All that is known of Wymond’s attendance at the Parliament of 1545 is that he and Welles received between them £12 paid in three instalments for their expenses and that Wymond had a further 2s. after the King’s death. He was related, perhaps only by marriage, to John Eston who sat in the same Parliament for Wigan. It is possible that he was re-elected to the next Parliament and even that he attended its first session. He and Alexander Welles are named as the Members for Rye on a list compiled from the collections of a 17th-century lieutenant of Dover Castle, whereas the town paid Welles and George Reynolds for their attendance from the opening of the second session in November 1548. Unless the list in question made the mistake of repeating the names from the previous Parliament, the discrepancy is best resolved by assuming that Wymond was elected with Welles but then superseded by Reynolds.
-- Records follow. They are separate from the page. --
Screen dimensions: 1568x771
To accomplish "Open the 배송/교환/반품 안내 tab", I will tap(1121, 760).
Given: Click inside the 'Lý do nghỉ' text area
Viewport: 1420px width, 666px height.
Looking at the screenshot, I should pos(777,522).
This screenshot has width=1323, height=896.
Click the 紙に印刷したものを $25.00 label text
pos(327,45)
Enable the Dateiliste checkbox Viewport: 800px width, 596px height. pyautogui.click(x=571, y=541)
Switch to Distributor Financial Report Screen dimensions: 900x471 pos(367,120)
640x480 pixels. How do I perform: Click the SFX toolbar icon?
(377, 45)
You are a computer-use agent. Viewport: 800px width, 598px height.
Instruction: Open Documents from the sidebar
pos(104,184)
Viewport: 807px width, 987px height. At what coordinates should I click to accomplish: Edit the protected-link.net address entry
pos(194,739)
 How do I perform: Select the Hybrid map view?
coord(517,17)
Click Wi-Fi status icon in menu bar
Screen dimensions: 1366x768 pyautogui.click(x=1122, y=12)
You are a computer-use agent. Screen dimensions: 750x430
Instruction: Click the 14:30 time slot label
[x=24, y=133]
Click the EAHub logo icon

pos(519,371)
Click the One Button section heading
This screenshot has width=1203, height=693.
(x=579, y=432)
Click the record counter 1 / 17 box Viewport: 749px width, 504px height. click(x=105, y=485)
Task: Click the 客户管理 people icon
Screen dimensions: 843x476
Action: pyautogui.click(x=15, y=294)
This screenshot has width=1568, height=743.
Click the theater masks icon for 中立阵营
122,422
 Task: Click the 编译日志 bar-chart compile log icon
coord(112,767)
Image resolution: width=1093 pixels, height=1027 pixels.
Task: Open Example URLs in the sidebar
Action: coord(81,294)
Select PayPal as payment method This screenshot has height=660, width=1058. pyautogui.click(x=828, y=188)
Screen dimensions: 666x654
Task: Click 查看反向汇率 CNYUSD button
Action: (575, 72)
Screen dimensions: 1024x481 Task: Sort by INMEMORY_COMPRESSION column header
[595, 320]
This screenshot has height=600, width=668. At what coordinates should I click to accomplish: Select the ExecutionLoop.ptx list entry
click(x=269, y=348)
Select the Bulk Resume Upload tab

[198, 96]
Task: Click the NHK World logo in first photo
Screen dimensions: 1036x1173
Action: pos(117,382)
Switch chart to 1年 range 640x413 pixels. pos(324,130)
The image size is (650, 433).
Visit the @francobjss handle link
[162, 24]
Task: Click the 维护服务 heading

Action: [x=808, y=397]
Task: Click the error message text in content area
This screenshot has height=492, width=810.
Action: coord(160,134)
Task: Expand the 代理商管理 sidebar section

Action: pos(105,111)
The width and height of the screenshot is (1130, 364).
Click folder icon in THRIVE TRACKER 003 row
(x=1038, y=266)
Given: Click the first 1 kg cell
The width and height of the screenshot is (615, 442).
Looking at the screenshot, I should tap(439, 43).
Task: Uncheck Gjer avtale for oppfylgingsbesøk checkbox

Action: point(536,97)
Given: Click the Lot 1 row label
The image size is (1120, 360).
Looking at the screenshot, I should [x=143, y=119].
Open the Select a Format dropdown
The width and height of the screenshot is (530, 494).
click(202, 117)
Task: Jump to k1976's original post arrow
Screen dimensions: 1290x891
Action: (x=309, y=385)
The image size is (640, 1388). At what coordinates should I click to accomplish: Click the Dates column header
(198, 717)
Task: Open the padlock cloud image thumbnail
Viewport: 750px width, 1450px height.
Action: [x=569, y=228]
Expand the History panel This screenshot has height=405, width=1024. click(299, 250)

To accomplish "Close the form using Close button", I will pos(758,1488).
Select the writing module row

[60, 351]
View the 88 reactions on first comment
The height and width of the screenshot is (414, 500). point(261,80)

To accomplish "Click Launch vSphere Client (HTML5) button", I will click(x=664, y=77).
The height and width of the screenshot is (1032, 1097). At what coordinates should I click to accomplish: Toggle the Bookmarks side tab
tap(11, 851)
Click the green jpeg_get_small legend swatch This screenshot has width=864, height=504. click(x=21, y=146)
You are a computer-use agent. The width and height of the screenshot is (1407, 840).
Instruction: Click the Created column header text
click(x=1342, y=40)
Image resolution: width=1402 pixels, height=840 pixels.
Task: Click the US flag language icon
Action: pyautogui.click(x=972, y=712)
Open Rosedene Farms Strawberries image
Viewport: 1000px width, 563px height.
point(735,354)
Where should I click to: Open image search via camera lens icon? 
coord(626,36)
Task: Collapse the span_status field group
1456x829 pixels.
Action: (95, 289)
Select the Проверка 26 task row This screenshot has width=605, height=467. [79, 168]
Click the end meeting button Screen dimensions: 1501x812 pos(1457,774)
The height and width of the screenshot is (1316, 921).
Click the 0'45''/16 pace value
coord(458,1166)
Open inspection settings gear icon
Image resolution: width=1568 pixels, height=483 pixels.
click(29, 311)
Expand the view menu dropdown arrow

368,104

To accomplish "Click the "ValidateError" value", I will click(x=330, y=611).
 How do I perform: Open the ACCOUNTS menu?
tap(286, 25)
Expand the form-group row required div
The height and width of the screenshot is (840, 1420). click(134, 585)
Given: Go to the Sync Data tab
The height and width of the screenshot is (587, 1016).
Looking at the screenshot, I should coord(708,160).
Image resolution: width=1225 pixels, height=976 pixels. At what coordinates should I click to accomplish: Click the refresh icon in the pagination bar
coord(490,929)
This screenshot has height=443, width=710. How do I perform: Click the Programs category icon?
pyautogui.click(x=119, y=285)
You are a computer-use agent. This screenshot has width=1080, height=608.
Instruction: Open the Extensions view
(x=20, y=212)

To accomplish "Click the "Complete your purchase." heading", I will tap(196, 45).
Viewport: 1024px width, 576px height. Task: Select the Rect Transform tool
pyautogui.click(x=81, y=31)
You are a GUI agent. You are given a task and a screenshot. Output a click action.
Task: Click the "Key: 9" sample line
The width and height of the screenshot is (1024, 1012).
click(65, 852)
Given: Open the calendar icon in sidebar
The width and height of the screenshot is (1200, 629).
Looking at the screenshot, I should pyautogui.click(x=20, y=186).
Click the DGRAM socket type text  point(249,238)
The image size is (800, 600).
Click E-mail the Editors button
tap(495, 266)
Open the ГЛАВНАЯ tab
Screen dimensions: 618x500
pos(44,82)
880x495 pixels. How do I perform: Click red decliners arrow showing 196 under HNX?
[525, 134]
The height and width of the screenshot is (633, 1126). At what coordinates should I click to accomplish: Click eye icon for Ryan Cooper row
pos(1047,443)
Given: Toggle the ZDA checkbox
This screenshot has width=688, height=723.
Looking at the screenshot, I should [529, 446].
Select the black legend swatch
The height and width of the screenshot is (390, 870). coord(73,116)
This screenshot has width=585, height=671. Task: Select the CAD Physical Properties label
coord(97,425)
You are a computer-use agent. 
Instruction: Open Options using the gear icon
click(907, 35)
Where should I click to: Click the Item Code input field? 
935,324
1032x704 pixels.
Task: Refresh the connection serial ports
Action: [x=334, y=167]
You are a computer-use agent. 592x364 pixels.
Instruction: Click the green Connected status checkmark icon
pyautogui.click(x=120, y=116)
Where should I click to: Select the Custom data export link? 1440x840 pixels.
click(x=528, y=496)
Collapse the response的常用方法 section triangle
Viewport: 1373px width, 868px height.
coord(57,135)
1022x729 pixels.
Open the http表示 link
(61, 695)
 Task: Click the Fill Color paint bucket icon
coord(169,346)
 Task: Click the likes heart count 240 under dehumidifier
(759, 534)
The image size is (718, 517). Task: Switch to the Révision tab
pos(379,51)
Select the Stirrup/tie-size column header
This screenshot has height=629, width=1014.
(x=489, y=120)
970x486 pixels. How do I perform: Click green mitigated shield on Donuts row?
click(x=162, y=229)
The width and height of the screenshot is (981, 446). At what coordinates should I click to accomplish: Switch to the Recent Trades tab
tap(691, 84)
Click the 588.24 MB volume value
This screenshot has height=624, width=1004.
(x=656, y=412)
Although intervention by the warden of the Cinque Ports, Sir Thomas Cheyne, cannot be excluded, with Wymond’s election being overruled at the outset, he may have retired of his own accord, and in this case the more likely time would have been before the opening of the second session. His reelection as a jurat on 26 Aug. 1548 was quickly followed by his replacement on the score of ill-health, and even if he had been willing to discharge his parliamentary duty the town’s marked preference for Members who were jurats might have told against his retention.5

Wymond made his will on 27 May 1549. He asked to be buried at Goudhurst and gave his wife a life interest in all his property in Rye and elsewhere in Sussex, out of which she was to maintain their sons William and Robert until they reached 15. He left to his daughter Alice £20 on marriage to be raised from his goods and named his wife residuary legatee and sole executrix. The will was proved on 24 Sept. 1549.6

Ref Volumes: 1509-1558

Author: Helen Miller

Notes

  • 1. Rye chamberlains’ accts. 5, f. 122.
  • 2. Date of birth estimated from father’s death and from his having two younger brothers, PCC 28 Bennett. Canterbury prob. reg. A. 26, ff. 266v-267.
  • 3. Rye chamberlains’ accts. 4, 5 passim; Cinque Ports White and Black Bks. (Kent Arch. Soc. recs. br. xix), 224.
  • 4. Cinque Ports White and Black Bks. passim; LP Hen. VIII, vi, xi; SP1/79, ff. 23v-24, 113, ff. 106v-109; Elton, Policy and Police, 20, 86-90; Lewes archdeaconry ct. wills bk. A. 1, f. 44.
  • 5. Rye chamberlains’ accts. 5, ff. 122, 123, 144v, 145v, 167v; PCC 8 Powell; Add. 34150.
  • 6. Rye chamberlains’ accts. 5, f. 167v; Canterbury prob. reg. A. 26, ff. 266v-267.